§ Goal of the exercise: In the material below, replace "Presets" with "Export" in the lines from the line with "How do I perform: Select" to the line with "coord(860,617)", and write out those lines with nothing else changed.

(Records for finding displayed items)
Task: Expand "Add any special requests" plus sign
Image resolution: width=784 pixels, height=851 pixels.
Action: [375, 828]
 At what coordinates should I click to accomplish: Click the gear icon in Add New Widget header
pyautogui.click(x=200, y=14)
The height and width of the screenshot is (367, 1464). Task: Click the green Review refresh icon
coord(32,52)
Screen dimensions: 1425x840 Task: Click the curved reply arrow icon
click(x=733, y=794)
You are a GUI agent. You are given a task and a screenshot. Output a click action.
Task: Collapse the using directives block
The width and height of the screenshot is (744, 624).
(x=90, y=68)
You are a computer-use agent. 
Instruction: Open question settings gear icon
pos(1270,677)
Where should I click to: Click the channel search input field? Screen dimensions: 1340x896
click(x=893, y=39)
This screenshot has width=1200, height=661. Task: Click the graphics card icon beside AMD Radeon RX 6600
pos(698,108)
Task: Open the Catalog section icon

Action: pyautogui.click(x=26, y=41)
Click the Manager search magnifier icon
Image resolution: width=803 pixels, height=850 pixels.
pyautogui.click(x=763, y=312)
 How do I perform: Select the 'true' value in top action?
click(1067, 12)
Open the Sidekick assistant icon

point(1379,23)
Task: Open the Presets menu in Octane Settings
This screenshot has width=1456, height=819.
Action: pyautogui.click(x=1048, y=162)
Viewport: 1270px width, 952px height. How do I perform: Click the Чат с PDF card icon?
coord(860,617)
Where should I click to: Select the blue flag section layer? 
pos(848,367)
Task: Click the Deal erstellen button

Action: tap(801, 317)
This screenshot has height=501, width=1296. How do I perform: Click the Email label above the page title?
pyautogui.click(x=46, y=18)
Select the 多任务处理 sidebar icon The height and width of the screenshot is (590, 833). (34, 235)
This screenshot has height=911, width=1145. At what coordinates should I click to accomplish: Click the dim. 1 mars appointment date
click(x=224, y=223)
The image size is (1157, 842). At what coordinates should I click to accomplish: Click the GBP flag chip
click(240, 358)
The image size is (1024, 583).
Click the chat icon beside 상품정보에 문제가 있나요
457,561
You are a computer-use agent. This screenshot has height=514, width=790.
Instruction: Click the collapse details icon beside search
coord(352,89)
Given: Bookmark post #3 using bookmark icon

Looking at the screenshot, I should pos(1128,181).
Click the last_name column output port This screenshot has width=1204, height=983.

§ Correct response:
 How do I perform: Select the 'true' value in top action?
click(1067, 12)
Open the Sidekick assistant icon

point(1379,23)
Task: Open the Export menu in Octane Settings
This screenshot has width=1456, height=819.
Action: pyautogui.click(x=1048, y=162)
Viewport: 1270px width, 952px height. How do I perform: Click the Чат с PDF card icon?
coord(860,617)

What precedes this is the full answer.